Chapter Twenty – The Weight of His Name
(Joon-Ho’s POV)
The cameras were still flashing in his mind.
The sting of microphones shoved too close.
The suffocating smile his father demanded while the nation looked on.
“Stand tall, Joon-Ho. From now on, you are not just my son—you are Daehan Group’s future.”
His father’s voice had been steady, commanding. There was no room for hesitation, no space for questions. Just obedience.
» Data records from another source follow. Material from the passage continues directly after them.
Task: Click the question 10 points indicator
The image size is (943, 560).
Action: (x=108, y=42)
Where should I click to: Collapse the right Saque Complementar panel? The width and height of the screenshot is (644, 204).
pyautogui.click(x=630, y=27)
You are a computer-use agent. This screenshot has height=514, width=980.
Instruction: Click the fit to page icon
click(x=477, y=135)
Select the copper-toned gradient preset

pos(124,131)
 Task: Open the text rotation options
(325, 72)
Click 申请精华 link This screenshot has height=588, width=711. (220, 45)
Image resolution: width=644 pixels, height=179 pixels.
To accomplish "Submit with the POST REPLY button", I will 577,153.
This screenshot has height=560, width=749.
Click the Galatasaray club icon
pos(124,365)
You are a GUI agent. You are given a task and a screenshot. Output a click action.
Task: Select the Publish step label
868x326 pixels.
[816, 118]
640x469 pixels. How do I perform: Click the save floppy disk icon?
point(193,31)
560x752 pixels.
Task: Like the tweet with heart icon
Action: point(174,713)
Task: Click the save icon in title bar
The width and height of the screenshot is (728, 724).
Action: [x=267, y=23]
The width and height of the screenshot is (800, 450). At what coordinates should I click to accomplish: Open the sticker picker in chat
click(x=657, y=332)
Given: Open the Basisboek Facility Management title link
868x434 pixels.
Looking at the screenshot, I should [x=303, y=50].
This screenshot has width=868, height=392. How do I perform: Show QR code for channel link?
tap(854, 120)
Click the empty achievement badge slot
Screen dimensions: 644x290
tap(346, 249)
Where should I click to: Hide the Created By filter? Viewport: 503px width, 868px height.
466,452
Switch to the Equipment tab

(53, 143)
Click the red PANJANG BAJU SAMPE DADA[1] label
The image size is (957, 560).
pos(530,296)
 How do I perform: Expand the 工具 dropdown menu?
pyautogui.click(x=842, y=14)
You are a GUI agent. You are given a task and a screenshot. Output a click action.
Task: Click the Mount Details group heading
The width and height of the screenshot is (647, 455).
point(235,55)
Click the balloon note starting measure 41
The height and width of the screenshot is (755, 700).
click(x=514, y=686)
Now, as the black car hummed through Seoul’s evening traffic, Joon-Ho sat in silence, his phone buzzing endlessly in his pocket. His name was trending, his face plastered on every news site, every gossip page, every timeline.
And somewhere out there, Amara had seen it too.
The thought clenched around his heart like a fist. He pictured her staring at the screen, her lips parting in shock, her eyes narrowing with hurt. Did she hate him now? Did she feel like a fool for not knowing?
“Your introduction went well,” his father said from the opposite seat, his tone measured, his expression carved from stone. “From now on, you will attend family board meetings. It is time you step into your role.”
Joon-Ho kept his eyes on the blurred city lights outside the window. His reflection stared back at him, sharp suit and all, a stranger in his own skin.
Finally, he asked, “What about my life?”
His father’s gaze snapped toward him. “Your life is Daehan. There is nothing else. No distractions. Do you understand?”
Distractions.
That’s what Amara was to him in his father’s eyes.
Joon-Ho’s jaw tightened, but he said nothing. Because what good would defiance do now?
Yet, inside, his thoughts wouldn’t let go. She wasn’t a distraction. She was the only real thing he had found in years of living under shadows and expectations. In the library, in quiet conversations, in the heat of moments that still haunted him—Amara had seen him as just Joon-Ho, not Daehan’s heir.
And now, he had lost that.
When the car finally stopped at the mansion gates, he stepped out, his posture straight, his expression unreadable. But later, when the world grew quiet and he was alone in his room, the truth clawed its way back.
He missed her. He wanted her. And no matter how much his father ordered, Amara’s name burned louder than the legacy he was being forced to carry.